* _WHAT IS ASKED_:
Copy the listing below line for line, with no changes.

================================

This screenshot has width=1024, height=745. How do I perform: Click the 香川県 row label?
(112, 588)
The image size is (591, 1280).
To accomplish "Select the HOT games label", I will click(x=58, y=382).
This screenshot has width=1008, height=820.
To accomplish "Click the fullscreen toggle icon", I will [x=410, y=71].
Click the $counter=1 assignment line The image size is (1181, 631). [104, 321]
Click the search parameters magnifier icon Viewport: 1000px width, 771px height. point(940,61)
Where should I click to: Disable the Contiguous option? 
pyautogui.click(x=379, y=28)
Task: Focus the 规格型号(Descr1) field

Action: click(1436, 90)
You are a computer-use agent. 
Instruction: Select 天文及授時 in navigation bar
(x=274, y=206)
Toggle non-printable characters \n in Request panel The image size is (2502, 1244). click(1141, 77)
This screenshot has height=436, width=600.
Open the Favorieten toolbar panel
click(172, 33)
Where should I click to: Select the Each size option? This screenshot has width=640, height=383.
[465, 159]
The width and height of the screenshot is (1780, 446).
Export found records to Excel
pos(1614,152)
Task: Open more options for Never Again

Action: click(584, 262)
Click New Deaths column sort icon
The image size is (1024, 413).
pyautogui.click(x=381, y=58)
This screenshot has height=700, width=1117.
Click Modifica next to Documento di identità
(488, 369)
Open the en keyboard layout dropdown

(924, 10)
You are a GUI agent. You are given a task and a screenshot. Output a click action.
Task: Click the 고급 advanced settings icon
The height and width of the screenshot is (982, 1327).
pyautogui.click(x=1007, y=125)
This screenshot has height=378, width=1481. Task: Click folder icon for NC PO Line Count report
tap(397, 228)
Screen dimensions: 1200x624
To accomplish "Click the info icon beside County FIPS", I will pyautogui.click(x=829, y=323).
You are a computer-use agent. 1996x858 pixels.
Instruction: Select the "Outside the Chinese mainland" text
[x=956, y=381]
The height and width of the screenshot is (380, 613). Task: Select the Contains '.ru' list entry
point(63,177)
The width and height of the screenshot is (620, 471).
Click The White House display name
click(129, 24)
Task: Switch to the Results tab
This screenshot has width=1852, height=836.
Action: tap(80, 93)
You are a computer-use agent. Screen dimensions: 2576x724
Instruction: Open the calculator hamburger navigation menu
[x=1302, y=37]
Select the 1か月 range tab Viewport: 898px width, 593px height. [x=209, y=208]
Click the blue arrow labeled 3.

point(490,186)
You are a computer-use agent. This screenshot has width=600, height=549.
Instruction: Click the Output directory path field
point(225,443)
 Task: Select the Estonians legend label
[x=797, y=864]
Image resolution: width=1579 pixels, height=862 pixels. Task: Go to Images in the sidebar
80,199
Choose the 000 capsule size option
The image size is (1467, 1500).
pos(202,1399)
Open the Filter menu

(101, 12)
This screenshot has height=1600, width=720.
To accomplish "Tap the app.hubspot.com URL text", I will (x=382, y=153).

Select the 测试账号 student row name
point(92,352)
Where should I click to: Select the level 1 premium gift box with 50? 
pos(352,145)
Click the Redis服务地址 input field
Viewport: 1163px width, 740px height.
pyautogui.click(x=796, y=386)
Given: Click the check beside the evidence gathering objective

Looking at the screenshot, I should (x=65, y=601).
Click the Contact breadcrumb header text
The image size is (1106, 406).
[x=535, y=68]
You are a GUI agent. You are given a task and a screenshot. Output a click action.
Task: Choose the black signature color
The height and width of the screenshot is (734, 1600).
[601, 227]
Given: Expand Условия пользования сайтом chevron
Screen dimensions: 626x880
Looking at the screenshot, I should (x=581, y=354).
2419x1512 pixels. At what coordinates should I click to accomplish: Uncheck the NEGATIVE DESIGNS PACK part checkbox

================================

* _OUTPUT OF THE TASK_:
This screenshot has width=1024, height=745. How do I perform: Click the 香川県 row label?
(112, 588)
The image size is (591, 1280).
To accomplish "Select the HOT games label", I will click(x=58, y=382).
This screenshot has width=1008, height=820.
To accomplish "Click the fullscreen toggle icon", I will [x=410, y=71].
Click the $counter=1 assignment line The image size is (1181, 631). [104, 321]
Click the search parameters magnifier icon Viewport: 1000px width, 771px height. point(940,61)
Where should I click to: Disable the Contiguous option? 
pyautogui.click(x=379, y=28)
Task: Focus the 规格型号(Descr1) field

Action: click(1436, 90)
You are a computer-use agent. 
Instruction: Select 天文及授時 in navigation bar
(x=274, y=206)
Toggle non-printable characters \n in Request panel The image size is (2502, 1244). click(1141, 77)
This screenshot has height=436, width=600.
Open the Favorieten toolbar panel
click(172, 33)
Where should I click to: Select the Each size option? This screenshot has width=640, height=383.
[465, 159]
The width and height of the screenshot is (1780, 446).
Export found records to Excel
pos(1614,152)
Task: Open more options for Never Again

Action: click(584, 262)
Click New Deaths column sort icon
The image size is (1024, 413).
pyautogui.click(x=381, y=58)
This screenshot has height=700, width=1117.
Click Modifica next to Documento di identità
(488, 369)
Open the en keyboard layout dropdown

(924, 10)
You are a GUI agent. You are given a task and a screenshot. Output a click action.
Task: Click the 고급 advanced settings icon
The height and width of the screenshot is (982, 1327).
pyautogui.click(x=1007, y=125)
This screenshot has height=378, width=1481. Task: Click folder icon for NC PO Line Count report
tap(397, 228)
Screen dimensions: 1200x624
To accomplish "Click the info icon beside County FIPS", I will pyautogui.click(x=829, y=323).
You are a computer-use agent. 1996x858 pixels.
Instruction: Select the "Outside the Chinese mainland" text
[x=956, y=381]
The height and width of the screenshot is (380, 613). Task: Select the Contains '.ru' list entry
point(63,177)
The width and height of the screenshot is (620, 471).
Click The White House display name
click(129, 24)
Task: Switch to the Results tab
This screenshot has width=1852, height=836.
Action: tap(80, 93)
You are a computer-use agent. Screen dimensions: 2576x724
Instruction: Open the calculator hamburger navigation menu
[x=1302, y=37]
Select the 1か月 range tab Viewport: 898px width, 593px height. [x=209, y=208]
Click the blue arrow labeled 3.

point(490,186)
You are a computer-use agent. This screenshot has width=600, height=549.
Instruction: Click the Output directory path field
point(225,443)
 Task: Select the Estonians legend label
[x=797, y=864]
Image resolution: width=1579 pixels, height=862 pixels. Task: Go to Images in the sidebar
80,199
Choose the 000 capsule size option
The image size is (1467, 1500).
pos(202,1399)
Open the Filter menu

(101, 12)
This screenshot has height=1600, width=720.
To accomplish "Tap the app.hubspot.com URL text", I will (x=382, y=153).

Select the 测试账号 student row name
point(92,352)
Where should I click to: Select the level 1 premium gift box with 50? 
pos(352,145)
Click the Redis服务地址 input field
Viewport: 1163px width, 740px height.
pyautogui.click(x=796, y=386)
Given: Click the check beside the evidence gathering objective

Looking at the screenshot, I should (x=65, y=601).
Click the Contact breadcrumb header text
The image size is (1106, 406).
[x=535, y=68]
You are a GUI agent. You are given a task and a screenshot. Output a click action.
Task: Choose the black signature color
The height and width of the screenshot is (734, 1600).
[601, 227]
Given: Expand Условия пользования сайтом chevron
Screen dimensions: 626x880
Looking at the screenshot, I should (x=581, y=354).
2419x1512 pixels. At what coordinates should I click to accomplish: Uncheck the NEGATIVE DESIGNS PACK part checkbox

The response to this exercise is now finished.